======== GIVEN INFORMATION
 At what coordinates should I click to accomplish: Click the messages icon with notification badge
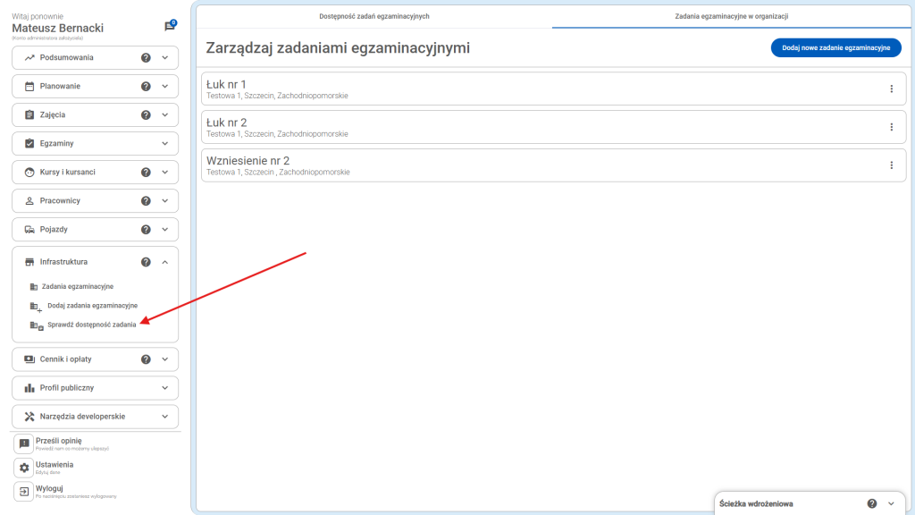[170, 26]
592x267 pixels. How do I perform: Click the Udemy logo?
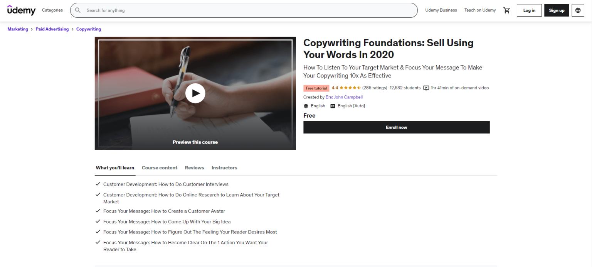pyautogui.click(x=21, y=10)
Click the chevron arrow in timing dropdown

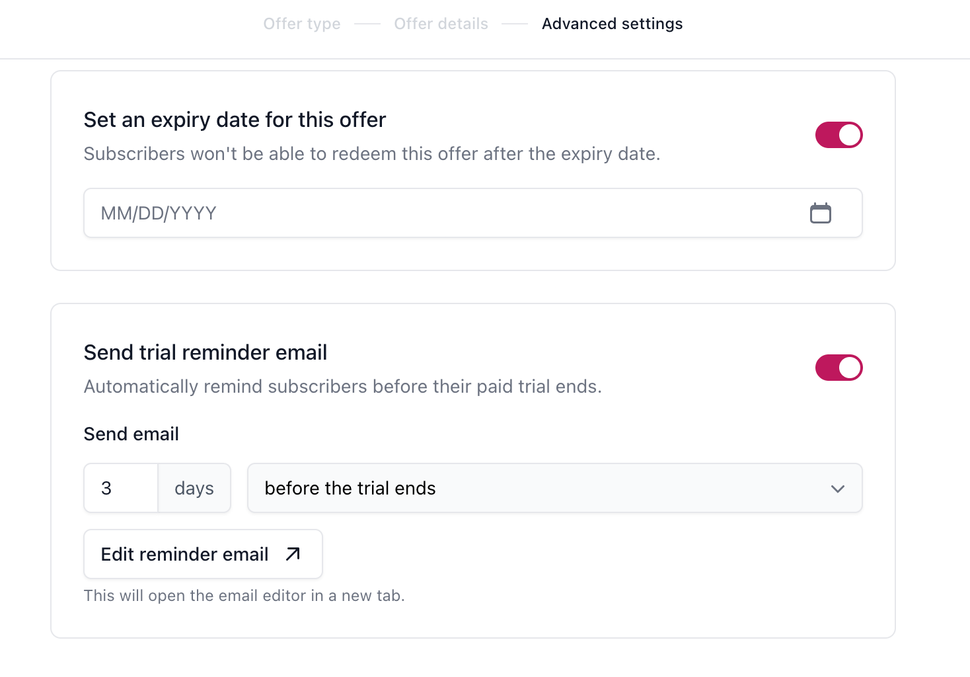(838, 489)
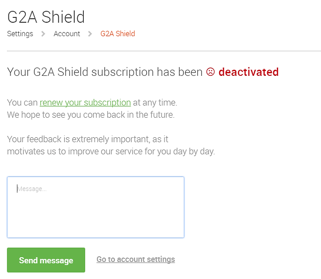Click the Message... placeholder text
This screenshot has height=279, width=321.
tap(32, 189)
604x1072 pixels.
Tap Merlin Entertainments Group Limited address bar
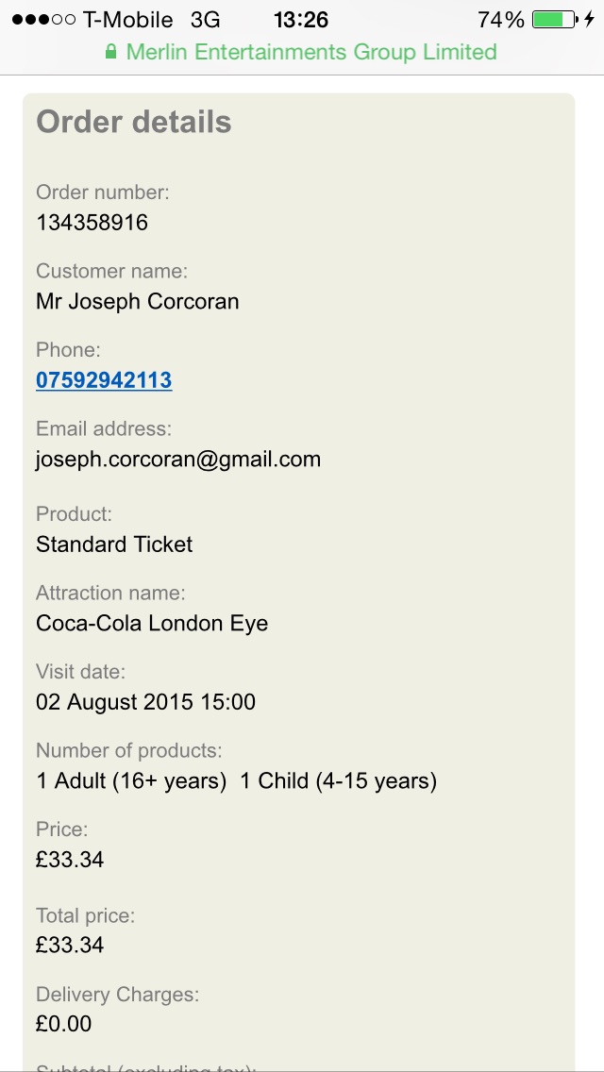click(x=302, y=52)
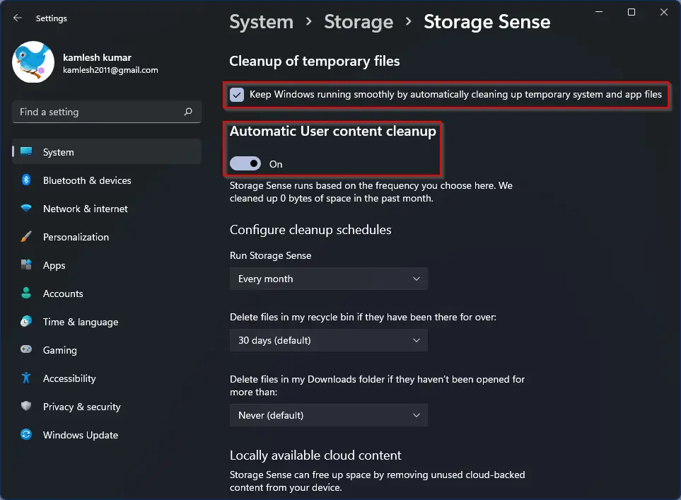Turn off Automatic User content cleanup toggle
Screen dimensions: 681x500
tap(245, 164)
================
→ WORK TO BE COMPLETED
Every word of the material above should be copied exactly; no pictures.

→ RESULT FOR THIS EXERCISE
 At what coordinates should I click to accomplish: Click the messages icon with notification badge
[170, 26]
592x267 pixels. How do I perform: Click the Udemy logo?
pyautogui.click(x=21, y=10)
Click the chevron arrow in timing dropdown

(838, 489)
Click the Message... placeholder text
This screenshot has height=279, width=321.
tap(32, 189)
604x1072 pixels.
Tap Merlin Entertainments Group Limited address bar
click(x=302, y=52)
Turn off Automatic User content cleanup toggle
Screen dimensions: 681x500
tap(245, 164)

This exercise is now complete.